Located in Greenbelt, Maryland, the forested park lies approximately 12 miles northeast of Washington, D.C., and is situated just within the Capital Beltway (which bounds the park to the northeast).
The park land was originally intended to form part of the green belt surrounding the city of Greenbelt. The southern portion was assigned to the National Park Service, thus forming the park, while another section became part of the Henry A. Wallace Beltsville Agricultural Research Center (BARC).
The park is open from dawn to dusk each day of the year.
The Sweetgum unreserved Picnic Area gate is open by 8:00 a.m. and closes at dusk.
The Greenbelt Ranger Station near the campground is open seven days a week from 8:00 a.m. to 3:45 p.m.
The America the Beautiful passes (Annual, Senior and Access) are available are the Park Headquarters Monday through Friday 9:00 a.m. - 3:45 p.m.
(Note: Many places fill to capacity on busy, nice weather days, especially holiday weekends. Please call ahead or visit the official website to get the most up-to-date information before visiting.)
General entrance to the park is free. Our camground fee is $20 per site.
Recreational facilities include a 5.3 mile hiking trail, several shorter nature trails, numerous campsites, and three picnic areas. The park received its National Park designation in 1950, and was acquired along with the land that would form the Baltimore-Washington Parkway.
The campground has designated accessible campsites: Sites 69, 70 in the B Loop.
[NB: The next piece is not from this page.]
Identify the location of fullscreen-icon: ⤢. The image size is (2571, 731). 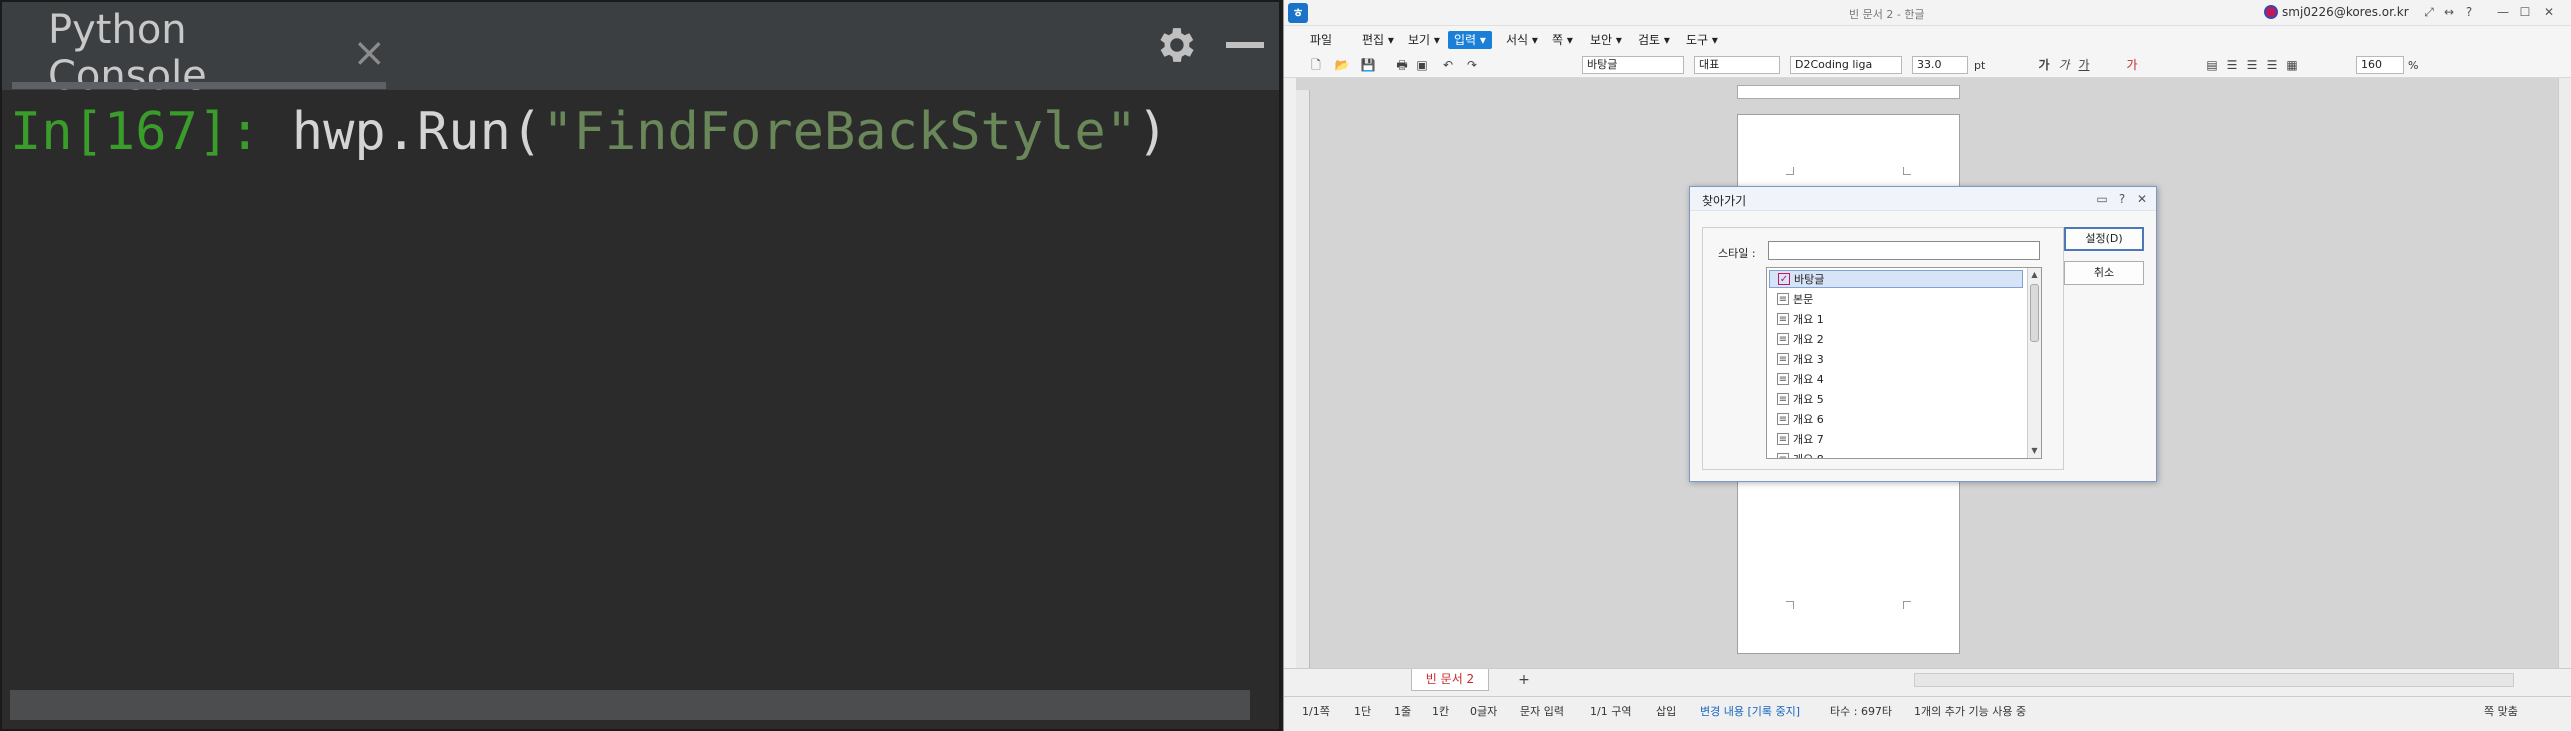
(2429, 12).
These campsites are equipped with accessible grills.
The Battle of Bladensburg during the War of 1812 happened only six miles from here on August 24, 1814.
People living is this area would have heard the sounds of the battle. Later that day, they would have seen the glow of Washington, DC, burning.
The Americans torched the Washington Navy Yard to keep it out of enemy hands, and the British burned the city’s federal buildings, including the US Capitol.
The sight of the fire struck fear in communities near Washington. Americans assumed Baltimore would be next, and bedraggled troops made their way north.
But the British returned to their ships and waited three weeks before attacking Baltimore.